The move toward mobile devices as the primary channels through which users access the internet has been a well-known trend for years, but the move away from desktops for news consumption is emerging as a new sub-trend. In Pew Research’s 2015 version of its annual study “State of the News Media”, the research group found that — as of the start of 2015 — 39 of the top 50 digital news websites have more traffic to their sites and applications coming from mobile devices than from desktop computers. Although, half of the sites see the visitors who come through desktops stay on their pages longer. For only 10 of the 50 sites did mobile users spend more time than desktop users. The top 10 digital news sites by total number of uniques for January 2015 were Yahoo-ABC News, CNN, NBC News, Huffington Post, CBS, USA Today, BuzzFeed, The New York Times, Fox News, and the Daily Mail.

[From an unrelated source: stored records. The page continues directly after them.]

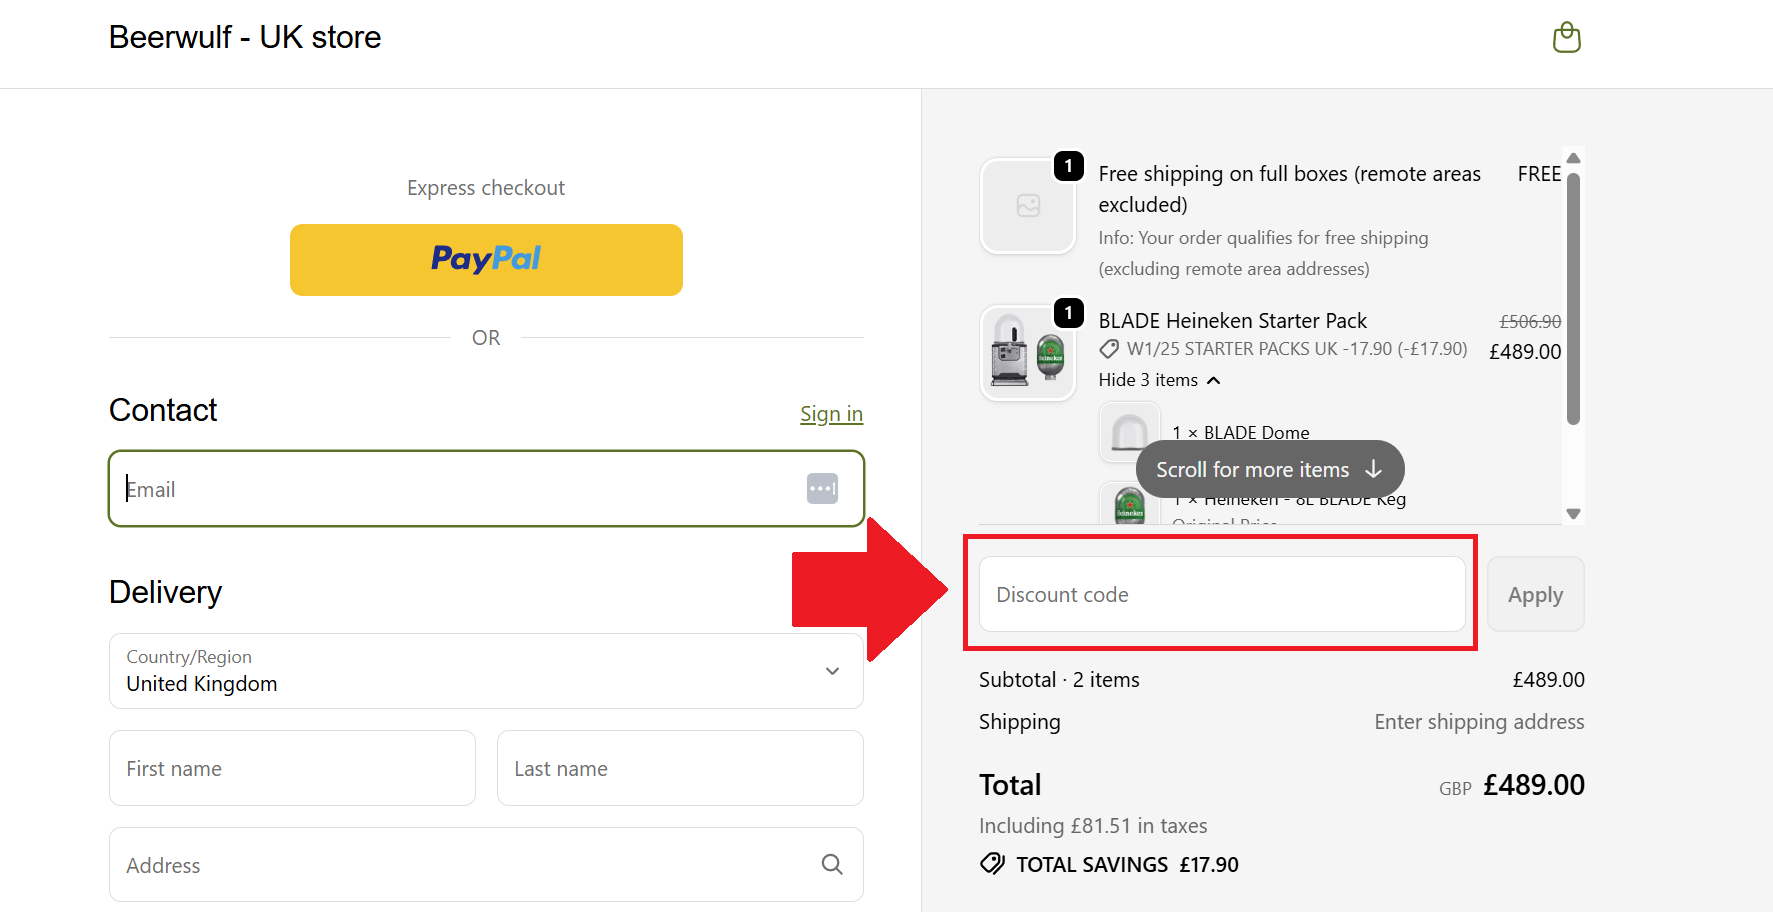
Task: Click the tag icon next to TOTAL SAVINGS
Action: pos(991,864)
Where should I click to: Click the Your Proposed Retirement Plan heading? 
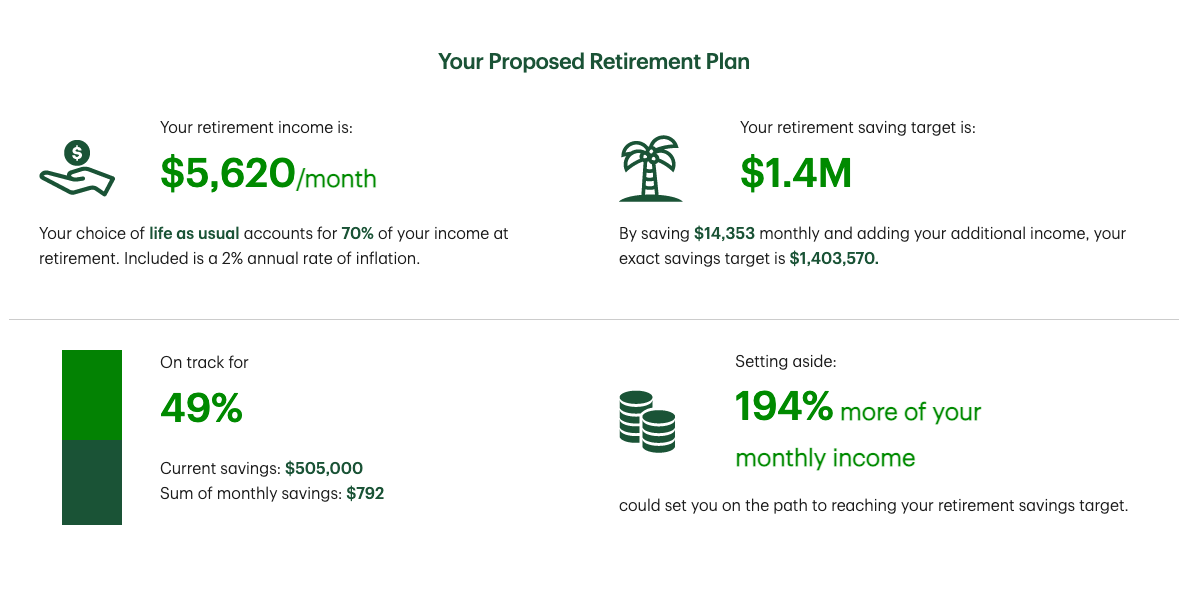click(x=594, y=61)
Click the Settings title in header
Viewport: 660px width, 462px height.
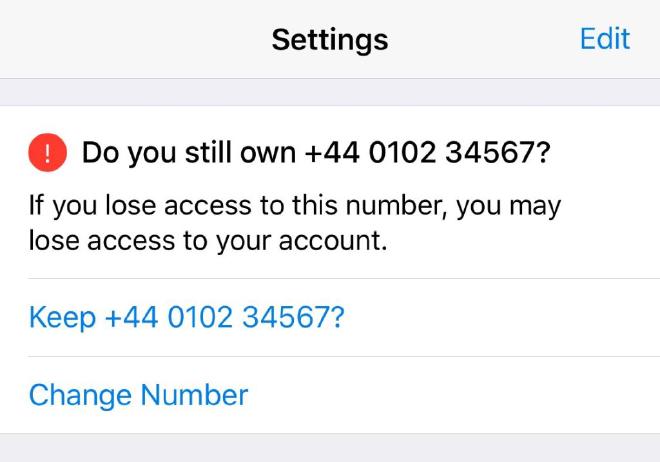(330, 40)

This trend echoes what tech giants have known for some time now: that media outlets need to be mobile-friendly or risk falling behind. And some of them are not only recognizing the shift towards mobile news consumption use, but making it an essential part of the evolution for some companies. On April 21, Google changed one of its algorithms to make its search engine more mobile-friendly. The company said that it intends on “expanding our use of mobile-friendliness as a ranking signal”. This change is affecting mobile searches in all languages, and sites that are not formatted well for mobile devices will find themselves potentially ranked lower. It’s a push Google is making to improve the mobile user experience while seemingly forcing slower-to-mobile companies to get their acts together.
This trend towards mobile news consumption also makes sense when considering how heavily social media companies have been looking into providing news-based services. Facebook, most prominently, has elevated its news delivery features over the last couple of years to include “FB Newswire” updates in user feeds as well as current events and breaking news. Indeed, Pew published last year that roughly two-thirds (64%) of U.S. adults use Facebook, and half of those users get their news there.

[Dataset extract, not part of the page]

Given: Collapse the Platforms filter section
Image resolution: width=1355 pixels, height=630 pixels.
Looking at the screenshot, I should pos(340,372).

Pew makes a point of stating, though, that legacy platforms are not entirely being left behind: local television is still a popular platform for news consumption. But cable news had another dismal year — something that, by this point, is expected from that industry as more users defect to streaming, online TV services. And here is where YouTube comes in. The site is a massively popular outlet for news; Pew’s research last year says that the Google-owned network is used by about one-fifth of Americans for news consumption.
All in all, American media has been scrambling to fill the mobile need, and it doesn’t look like they will be able to take a breather any time soon.